** DATA EXTRACTS follows **

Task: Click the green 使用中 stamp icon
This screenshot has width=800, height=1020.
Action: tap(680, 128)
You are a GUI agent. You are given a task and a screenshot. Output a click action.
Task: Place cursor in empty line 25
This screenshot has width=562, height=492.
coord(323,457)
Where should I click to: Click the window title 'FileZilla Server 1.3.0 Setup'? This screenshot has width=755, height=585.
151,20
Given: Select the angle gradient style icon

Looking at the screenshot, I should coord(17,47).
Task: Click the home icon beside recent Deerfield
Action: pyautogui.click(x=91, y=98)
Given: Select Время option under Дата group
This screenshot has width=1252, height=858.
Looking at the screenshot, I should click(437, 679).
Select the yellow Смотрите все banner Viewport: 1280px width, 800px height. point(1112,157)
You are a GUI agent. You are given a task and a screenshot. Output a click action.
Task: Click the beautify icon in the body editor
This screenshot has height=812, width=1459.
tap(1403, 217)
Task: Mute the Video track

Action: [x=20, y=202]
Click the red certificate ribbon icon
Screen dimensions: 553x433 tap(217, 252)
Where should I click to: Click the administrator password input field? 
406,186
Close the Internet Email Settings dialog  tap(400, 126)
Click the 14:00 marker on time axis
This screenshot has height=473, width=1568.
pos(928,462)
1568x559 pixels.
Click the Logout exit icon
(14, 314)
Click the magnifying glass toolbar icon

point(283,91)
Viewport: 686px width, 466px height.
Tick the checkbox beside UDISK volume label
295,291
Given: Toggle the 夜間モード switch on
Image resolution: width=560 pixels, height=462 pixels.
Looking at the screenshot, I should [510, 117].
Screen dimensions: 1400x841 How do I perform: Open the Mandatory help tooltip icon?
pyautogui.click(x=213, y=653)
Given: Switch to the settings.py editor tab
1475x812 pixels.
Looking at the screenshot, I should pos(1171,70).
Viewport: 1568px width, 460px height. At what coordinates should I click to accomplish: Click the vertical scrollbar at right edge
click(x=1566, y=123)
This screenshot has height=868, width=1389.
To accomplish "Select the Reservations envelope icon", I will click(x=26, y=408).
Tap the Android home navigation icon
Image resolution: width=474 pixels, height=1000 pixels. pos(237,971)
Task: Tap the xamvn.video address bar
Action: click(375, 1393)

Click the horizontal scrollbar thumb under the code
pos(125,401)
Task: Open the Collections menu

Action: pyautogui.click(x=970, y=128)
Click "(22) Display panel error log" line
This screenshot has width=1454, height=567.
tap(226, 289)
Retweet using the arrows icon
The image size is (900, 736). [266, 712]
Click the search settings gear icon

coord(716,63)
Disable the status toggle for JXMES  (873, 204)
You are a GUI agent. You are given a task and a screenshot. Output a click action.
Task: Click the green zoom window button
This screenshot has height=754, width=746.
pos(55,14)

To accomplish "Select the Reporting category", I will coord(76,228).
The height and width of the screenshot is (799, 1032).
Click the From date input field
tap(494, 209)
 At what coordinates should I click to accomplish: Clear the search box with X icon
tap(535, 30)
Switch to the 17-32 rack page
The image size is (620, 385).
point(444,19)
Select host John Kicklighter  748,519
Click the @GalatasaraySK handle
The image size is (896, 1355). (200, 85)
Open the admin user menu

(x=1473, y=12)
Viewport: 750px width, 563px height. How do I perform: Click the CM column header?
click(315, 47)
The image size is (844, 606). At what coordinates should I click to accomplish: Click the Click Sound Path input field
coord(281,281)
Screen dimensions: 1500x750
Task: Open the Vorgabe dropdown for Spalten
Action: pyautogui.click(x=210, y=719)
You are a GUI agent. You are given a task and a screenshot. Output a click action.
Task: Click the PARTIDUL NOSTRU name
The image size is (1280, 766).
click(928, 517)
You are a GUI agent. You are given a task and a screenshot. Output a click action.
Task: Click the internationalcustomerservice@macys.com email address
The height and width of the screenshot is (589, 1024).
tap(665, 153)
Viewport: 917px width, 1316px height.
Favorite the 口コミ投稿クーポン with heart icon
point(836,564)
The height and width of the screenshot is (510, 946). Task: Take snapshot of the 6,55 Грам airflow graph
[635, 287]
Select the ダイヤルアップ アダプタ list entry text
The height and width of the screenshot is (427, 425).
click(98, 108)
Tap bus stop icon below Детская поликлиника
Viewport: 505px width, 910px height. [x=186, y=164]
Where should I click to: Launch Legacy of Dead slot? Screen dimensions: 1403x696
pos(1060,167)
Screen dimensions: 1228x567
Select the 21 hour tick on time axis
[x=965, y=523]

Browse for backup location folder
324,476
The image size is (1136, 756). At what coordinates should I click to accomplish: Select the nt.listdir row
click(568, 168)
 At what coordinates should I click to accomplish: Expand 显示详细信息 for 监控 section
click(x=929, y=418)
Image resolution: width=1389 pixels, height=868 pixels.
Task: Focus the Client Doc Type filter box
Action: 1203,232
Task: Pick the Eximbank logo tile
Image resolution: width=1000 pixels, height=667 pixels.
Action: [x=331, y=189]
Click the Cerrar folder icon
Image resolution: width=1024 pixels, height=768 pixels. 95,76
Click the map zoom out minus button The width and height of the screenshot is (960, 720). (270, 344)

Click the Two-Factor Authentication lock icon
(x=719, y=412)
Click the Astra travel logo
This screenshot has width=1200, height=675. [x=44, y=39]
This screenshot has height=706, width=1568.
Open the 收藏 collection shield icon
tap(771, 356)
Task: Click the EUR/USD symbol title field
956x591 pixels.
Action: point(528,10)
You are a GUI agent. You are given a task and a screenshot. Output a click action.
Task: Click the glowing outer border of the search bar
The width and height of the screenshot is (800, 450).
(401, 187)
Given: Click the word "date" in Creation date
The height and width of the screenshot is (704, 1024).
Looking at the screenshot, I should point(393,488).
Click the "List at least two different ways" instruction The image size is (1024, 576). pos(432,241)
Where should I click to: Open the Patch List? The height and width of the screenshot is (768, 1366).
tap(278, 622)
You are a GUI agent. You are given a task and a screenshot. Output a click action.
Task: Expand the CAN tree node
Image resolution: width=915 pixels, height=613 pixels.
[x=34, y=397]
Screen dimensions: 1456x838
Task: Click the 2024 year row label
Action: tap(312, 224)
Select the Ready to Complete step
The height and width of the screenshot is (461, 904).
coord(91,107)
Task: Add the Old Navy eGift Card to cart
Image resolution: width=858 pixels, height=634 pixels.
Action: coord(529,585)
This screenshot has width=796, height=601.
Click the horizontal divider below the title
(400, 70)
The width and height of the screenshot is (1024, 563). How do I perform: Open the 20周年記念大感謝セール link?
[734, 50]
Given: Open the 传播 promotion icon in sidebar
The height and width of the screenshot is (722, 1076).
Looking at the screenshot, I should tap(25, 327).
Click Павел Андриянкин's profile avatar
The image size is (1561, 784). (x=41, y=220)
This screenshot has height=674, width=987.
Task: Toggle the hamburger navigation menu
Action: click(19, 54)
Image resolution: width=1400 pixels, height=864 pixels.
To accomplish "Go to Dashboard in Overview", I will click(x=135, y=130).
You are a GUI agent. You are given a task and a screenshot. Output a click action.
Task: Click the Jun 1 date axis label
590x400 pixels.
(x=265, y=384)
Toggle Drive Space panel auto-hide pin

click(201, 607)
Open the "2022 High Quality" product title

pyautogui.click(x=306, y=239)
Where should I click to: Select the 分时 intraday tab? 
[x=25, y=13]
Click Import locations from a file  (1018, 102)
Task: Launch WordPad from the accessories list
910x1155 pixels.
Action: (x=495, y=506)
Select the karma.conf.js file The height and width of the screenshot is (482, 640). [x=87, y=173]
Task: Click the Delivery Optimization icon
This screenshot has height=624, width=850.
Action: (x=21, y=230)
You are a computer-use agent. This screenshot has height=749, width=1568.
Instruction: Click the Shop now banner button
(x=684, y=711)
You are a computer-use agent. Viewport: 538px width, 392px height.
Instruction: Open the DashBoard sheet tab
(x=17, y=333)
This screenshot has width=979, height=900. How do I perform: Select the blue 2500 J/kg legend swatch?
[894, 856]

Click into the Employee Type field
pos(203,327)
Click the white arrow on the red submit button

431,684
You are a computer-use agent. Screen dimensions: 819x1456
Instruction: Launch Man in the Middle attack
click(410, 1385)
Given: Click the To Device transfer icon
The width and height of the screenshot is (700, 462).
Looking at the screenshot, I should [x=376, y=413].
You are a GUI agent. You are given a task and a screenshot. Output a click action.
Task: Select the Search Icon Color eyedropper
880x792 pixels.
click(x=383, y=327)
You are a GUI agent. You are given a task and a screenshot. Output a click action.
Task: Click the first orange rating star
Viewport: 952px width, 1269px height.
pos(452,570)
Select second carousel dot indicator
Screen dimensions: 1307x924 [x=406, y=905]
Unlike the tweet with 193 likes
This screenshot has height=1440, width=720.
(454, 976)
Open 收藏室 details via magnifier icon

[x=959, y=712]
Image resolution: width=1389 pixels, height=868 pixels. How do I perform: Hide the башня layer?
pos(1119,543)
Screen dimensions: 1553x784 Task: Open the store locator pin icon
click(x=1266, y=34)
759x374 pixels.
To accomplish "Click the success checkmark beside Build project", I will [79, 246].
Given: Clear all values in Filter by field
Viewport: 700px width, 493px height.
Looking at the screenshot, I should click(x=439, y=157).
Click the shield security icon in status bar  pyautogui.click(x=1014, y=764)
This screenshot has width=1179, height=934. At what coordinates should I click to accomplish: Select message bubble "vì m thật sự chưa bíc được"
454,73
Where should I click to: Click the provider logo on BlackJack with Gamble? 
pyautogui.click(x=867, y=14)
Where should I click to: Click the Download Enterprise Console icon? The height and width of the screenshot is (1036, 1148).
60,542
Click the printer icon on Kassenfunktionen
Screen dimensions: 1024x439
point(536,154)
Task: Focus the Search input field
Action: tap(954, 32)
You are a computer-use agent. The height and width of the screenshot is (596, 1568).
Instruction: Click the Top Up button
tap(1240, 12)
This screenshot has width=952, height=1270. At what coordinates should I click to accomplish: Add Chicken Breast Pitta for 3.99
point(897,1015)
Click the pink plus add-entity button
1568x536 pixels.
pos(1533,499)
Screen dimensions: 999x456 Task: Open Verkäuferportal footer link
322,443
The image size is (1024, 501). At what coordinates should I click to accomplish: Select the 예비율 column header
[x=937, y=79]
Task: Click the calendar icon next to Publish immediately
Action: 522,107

** End of DATA EXTRACTS **

REQUIRED ACTION: Identify every line above that includes the word "status", and show those lines.

SOLUTION TO THIS PROBLEM:
Disable the status toggle for JXMES  (873, 204)
Click the shield security icon in status bar  pyautogui.click(x=1014, y=764)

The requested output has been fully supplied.